The Enterprise — Michael Koff
Bonnie Kane, pictured here fixing a student’s cap at the Berne-Knox-Westerlo graduation ceremony in June, gave her first presentation as the district’s superintendent at the BKW’s reorganizational meeting on July 1. Kane was formerly the secondary-school principal, and an English teacher before that. 

HILLTOWNS — Coming off a hectic, months-long budget cycle, the Berne-Knox-Westerlo Board of Education began settling into a new normal at its July 1 re-organizational meeting, where — in addition to routine business — board member Matthew Tedeschi was elected president, and the board heard from the new district superintendent, Bonnie Kane, about block scheduling.

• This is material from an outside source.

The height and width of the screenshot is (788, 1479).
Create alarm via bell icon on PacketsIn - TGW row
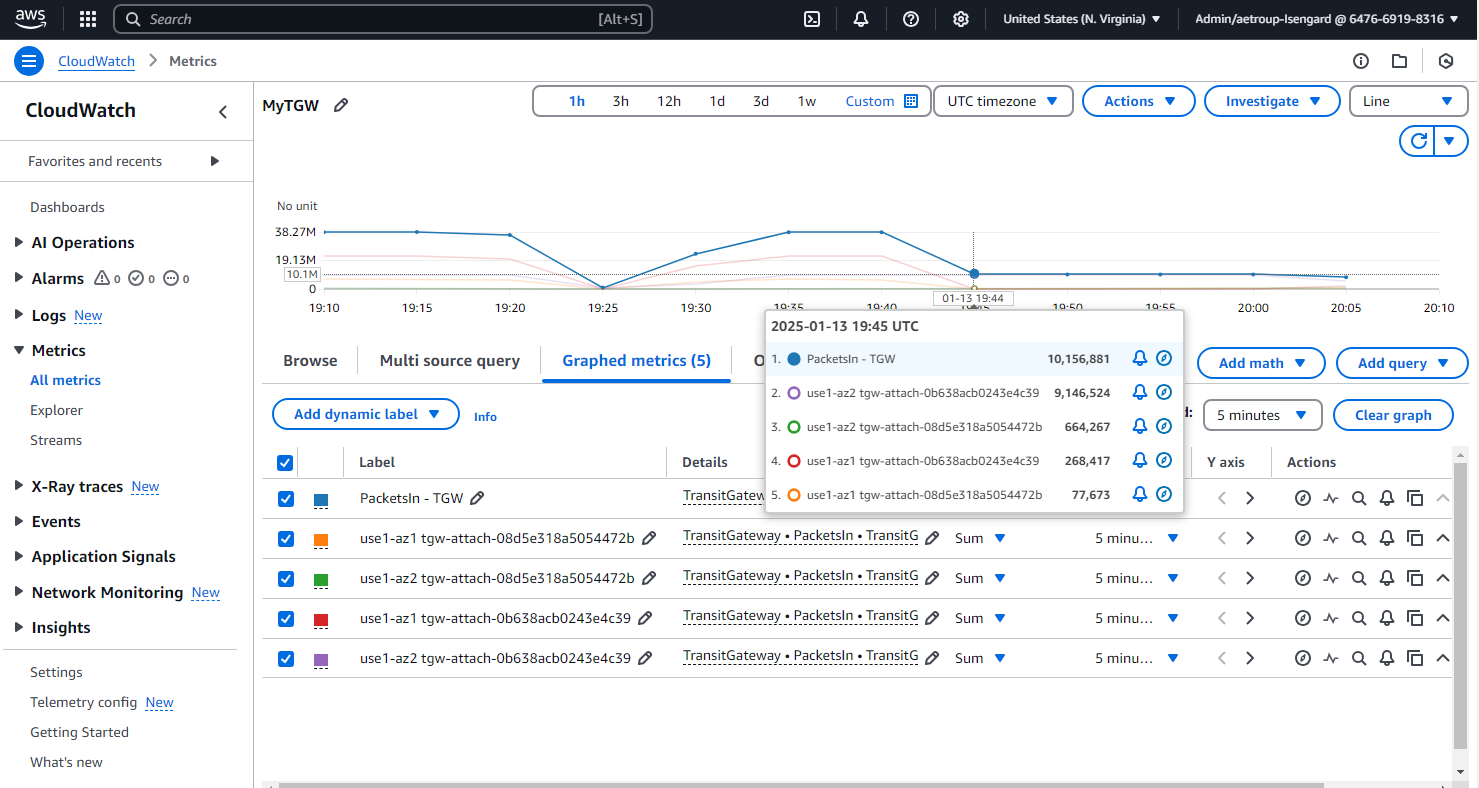tap(1387, 498)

“This is part of the vision that Dr. Mundell and the administrative team have had for a few years now,” Kane said, referring to Timothy Mundell, who retired at the end of the 2023-24 school year after a decade as BKW’s superintendent, “and the reason for that is seeing different changes that are coming down from state ed, noticing what our students’ strengths are, what their interests are, and trying to develop a schedule that really meets all of their needs based on that.”

At its core, block scheduling is a format based on a smaller number of longer classes that, according to advocates, gives students more time to delve into subject material, and concurrently relaxes the atmosphere in a school and improves teacher morale. Critics, on the other hand, say that class periods can be too long to be used effectively.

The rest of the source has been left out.